DATA EXTRACTS START
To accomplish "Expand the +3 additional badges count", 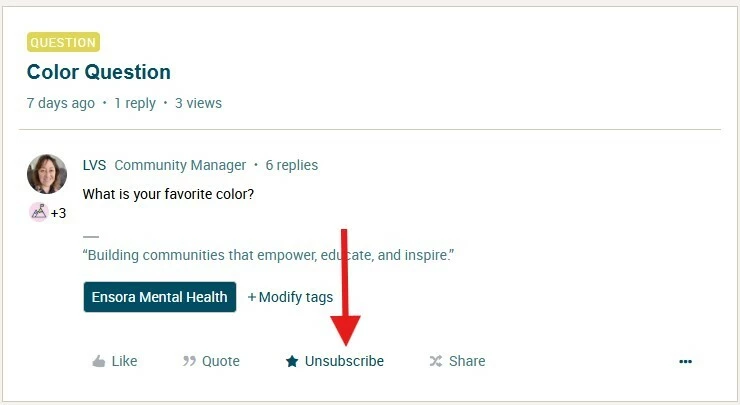I will pyautogui.click(x=59, y=213).
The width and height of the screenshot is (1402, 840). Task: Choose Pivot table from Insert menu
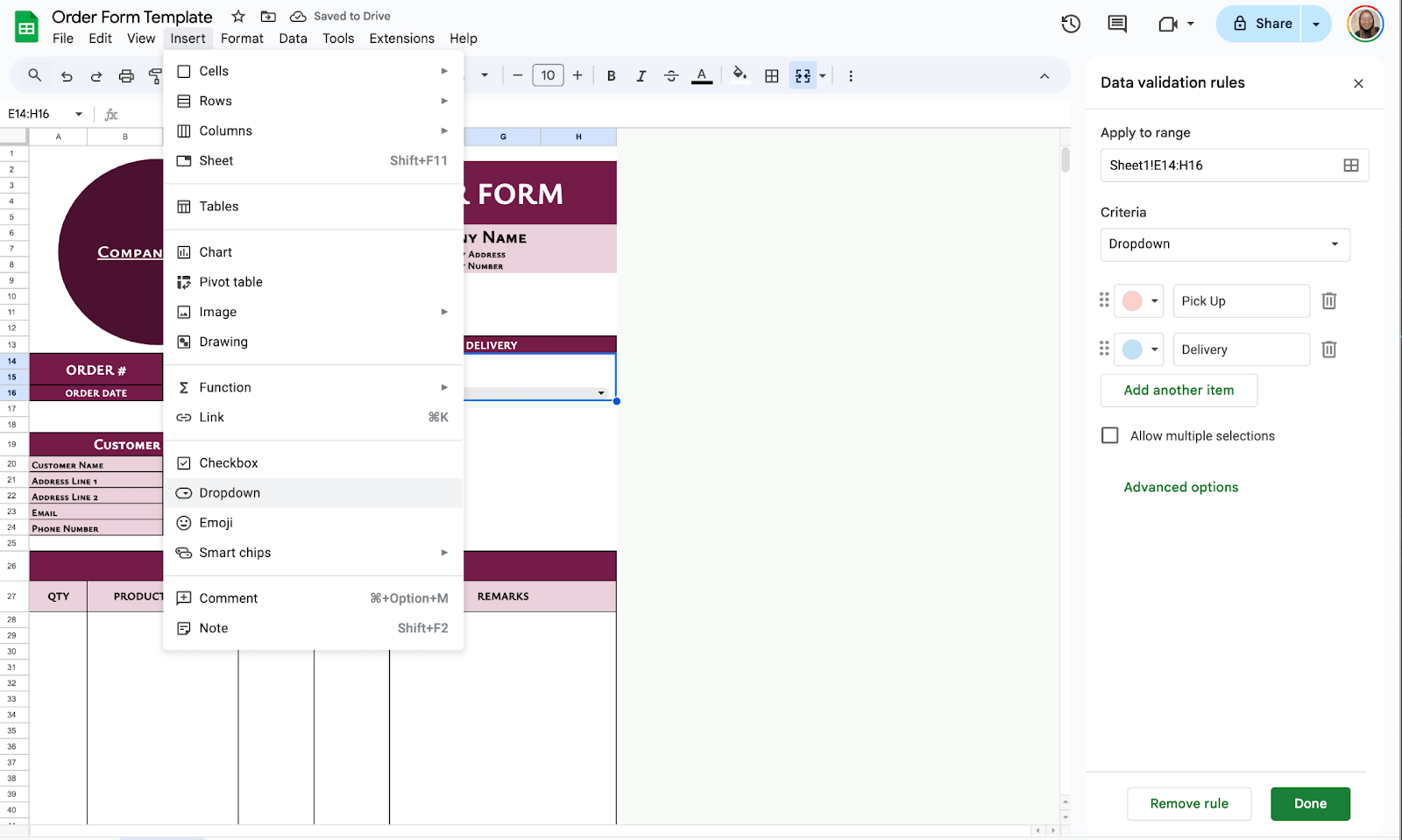pos(230,282)
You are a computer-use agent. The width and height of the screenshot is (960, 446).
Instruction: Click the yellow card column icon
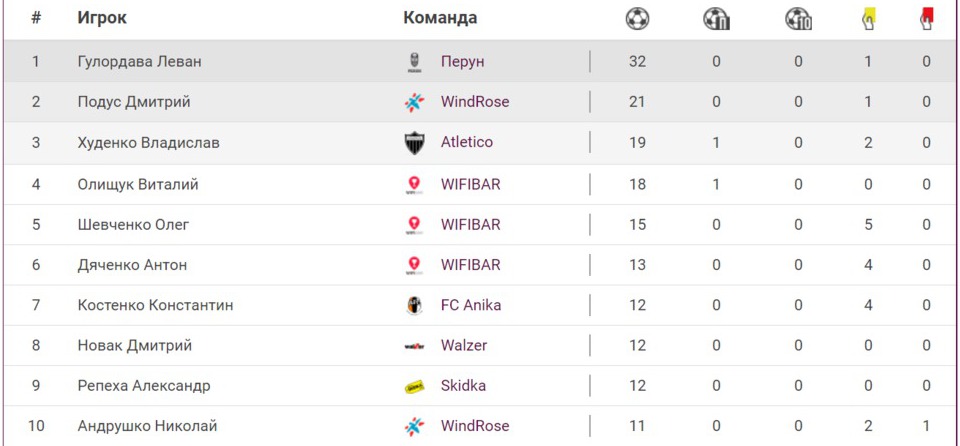tap(867, 18)
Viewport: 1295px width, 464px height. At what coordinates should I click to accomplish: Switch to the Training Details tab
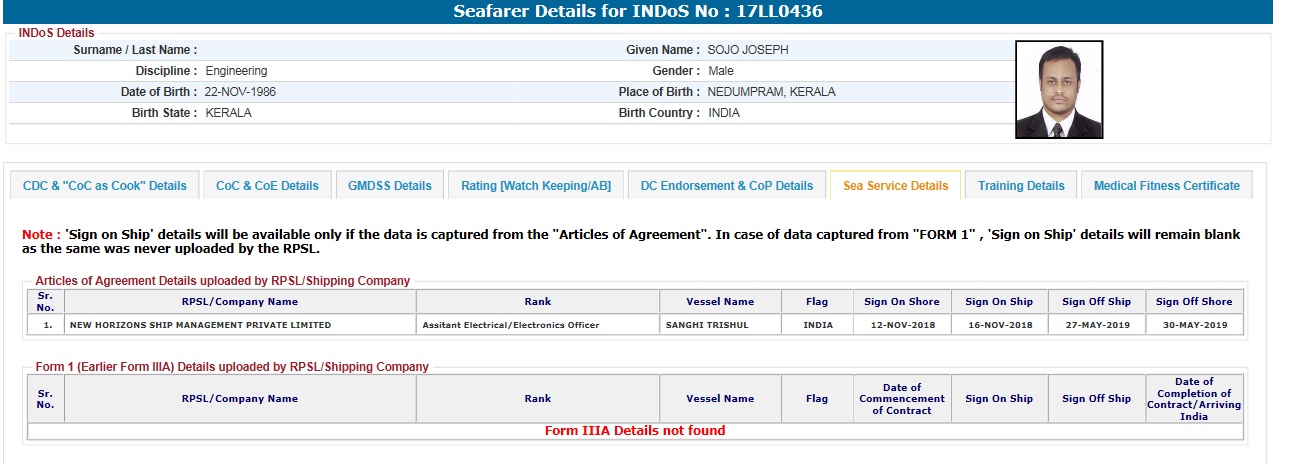point(1021,186)
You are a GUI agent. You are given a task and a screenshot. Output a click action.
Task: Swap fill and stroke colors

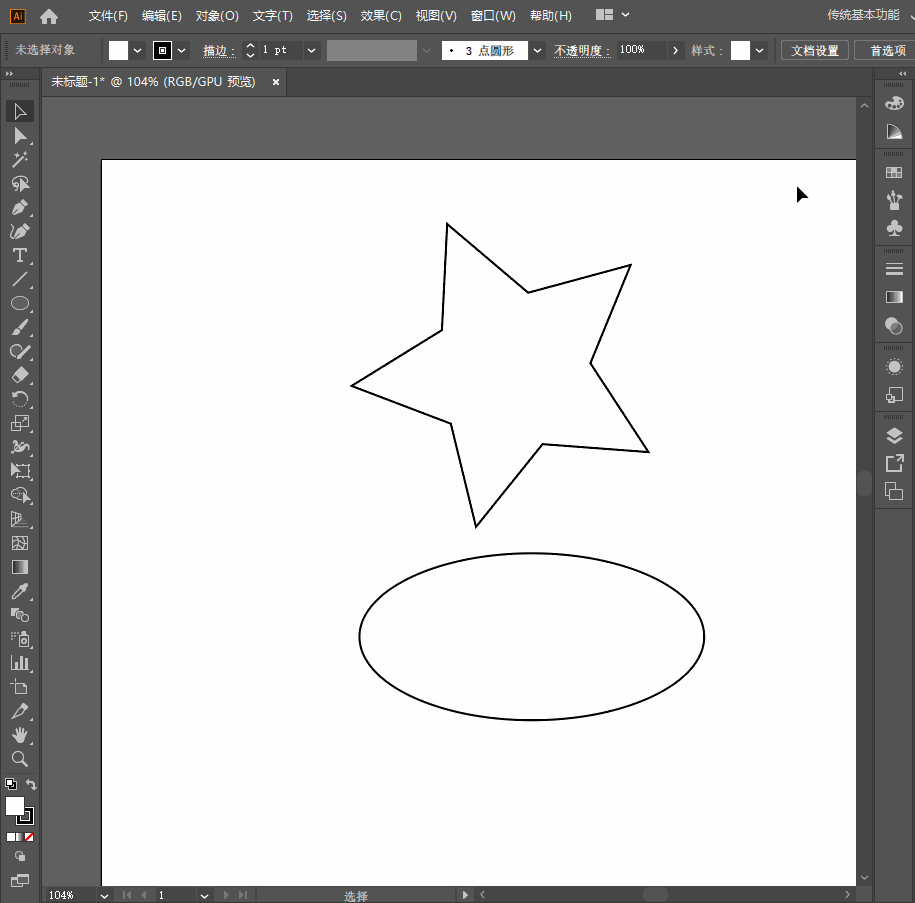click(31, 785)
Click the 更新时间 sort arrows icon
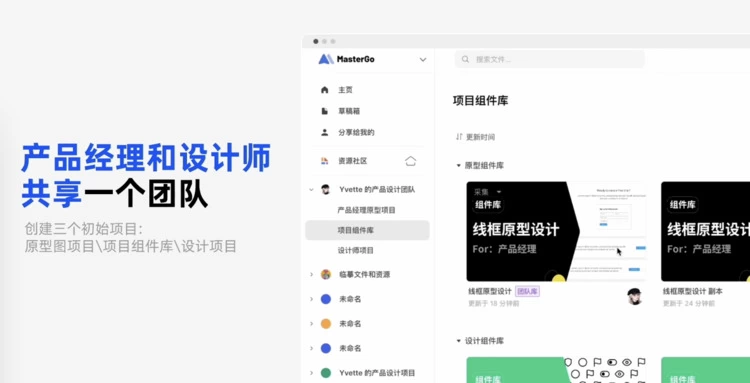Image resolution: width=750 pixels, height=383 pixels. [x=459, y=137]
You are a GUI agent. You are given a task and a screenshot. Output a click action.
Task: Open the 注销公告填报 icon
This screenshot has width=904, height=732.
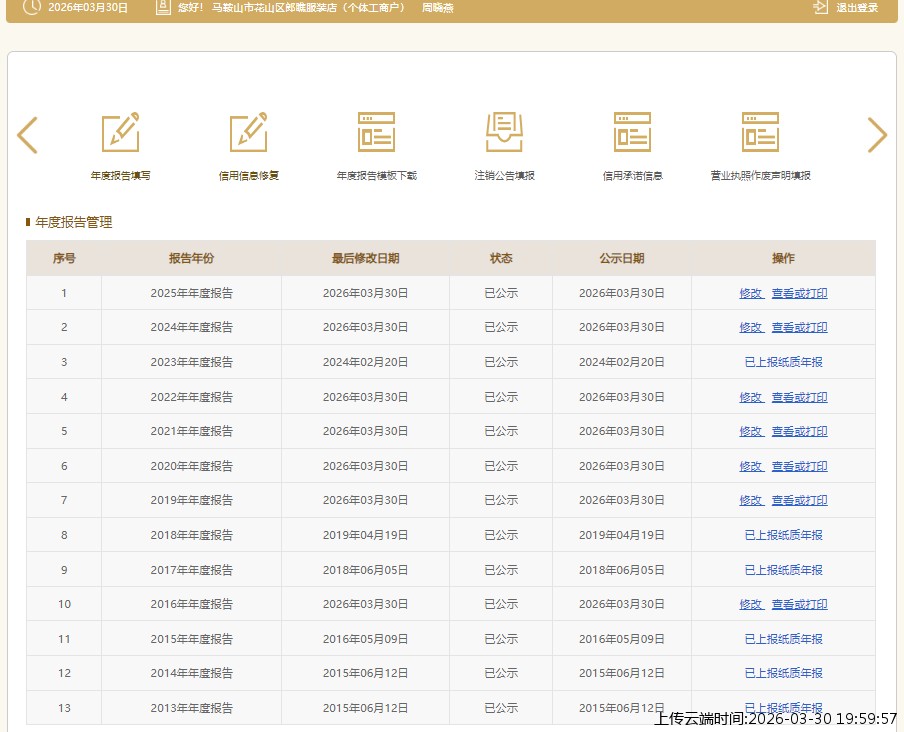(504, 133)
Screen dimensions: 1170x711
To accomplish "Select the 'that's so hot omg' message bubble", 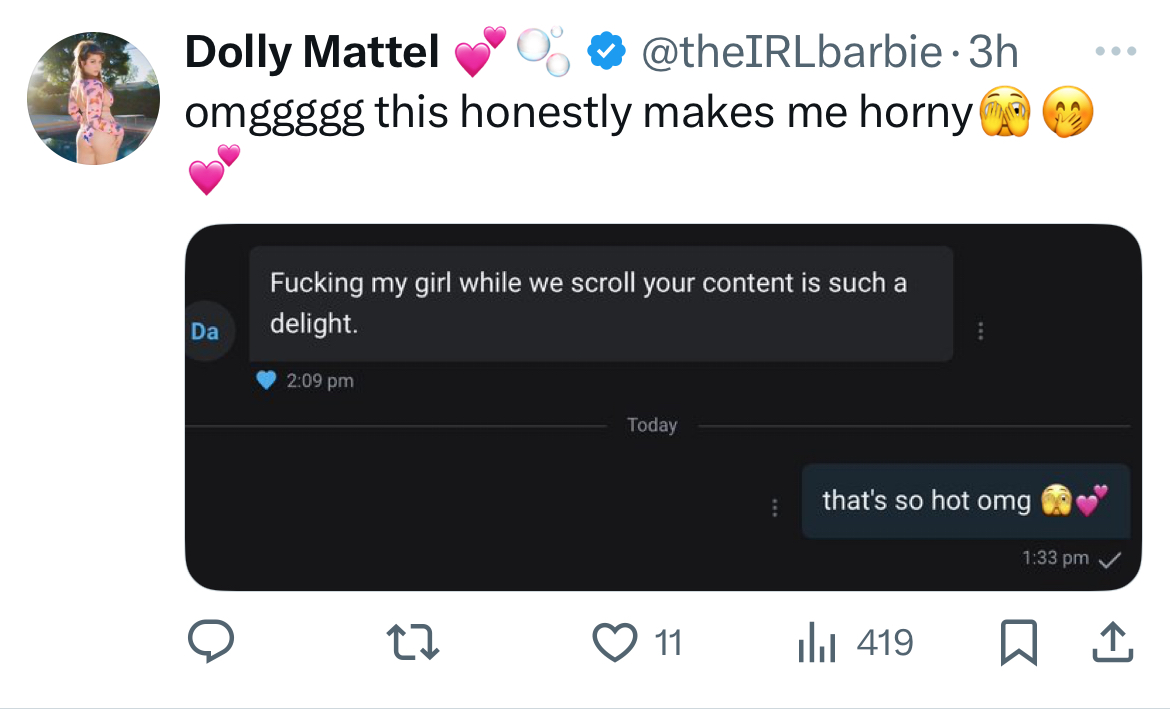I will [x=966, y=501].
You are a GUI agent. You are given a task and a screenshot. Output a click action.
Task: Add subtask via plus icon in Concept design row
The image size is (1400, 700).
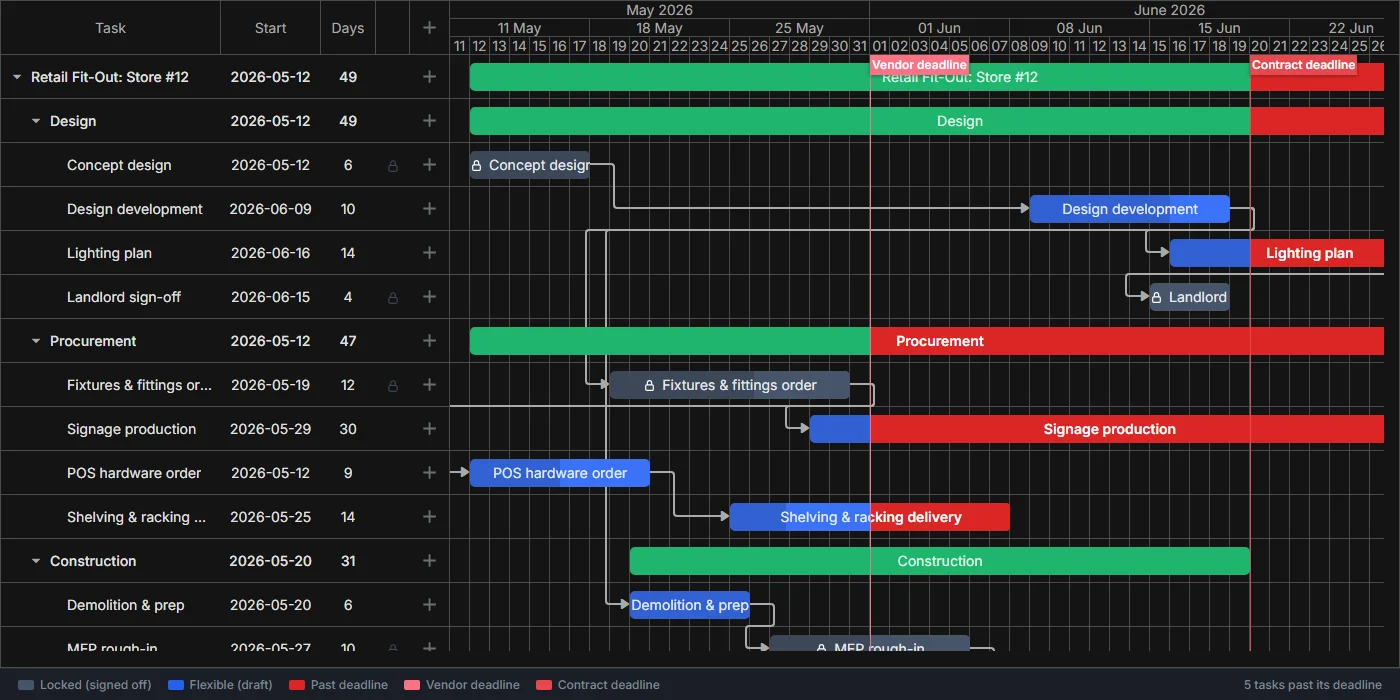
DATA EXTRACTS END
DIRECTIONS FOR THIS TASK:
From the line with "Instruction: Click the" up to and including the line with "Task: Open the 注销公告填报 icon" above, retype every line exactly and nothing more; leave out the pictures.

RESPONSE TO THE TASK:
Instruction: Click the yellow card column icon
tap(867, 18)
Viewport: 1295px width, 464px height. At what coordinates should I click to accomplish: Switch to the Training Details tab
point(1021,186)
You are a GUI agent. You are given a task and a screenshot. Output a click action.
Task: Swap fill and stroke colors

click(31, 785)
Click the 更新时间 sort arrows icon
Image resolution: width=750 pixels, height=383 pixels. [x=459, y=137]
You are a GUI agent. You are given a task and a screenshot. Output a click action.
Task: Open the 注销公告填报 icon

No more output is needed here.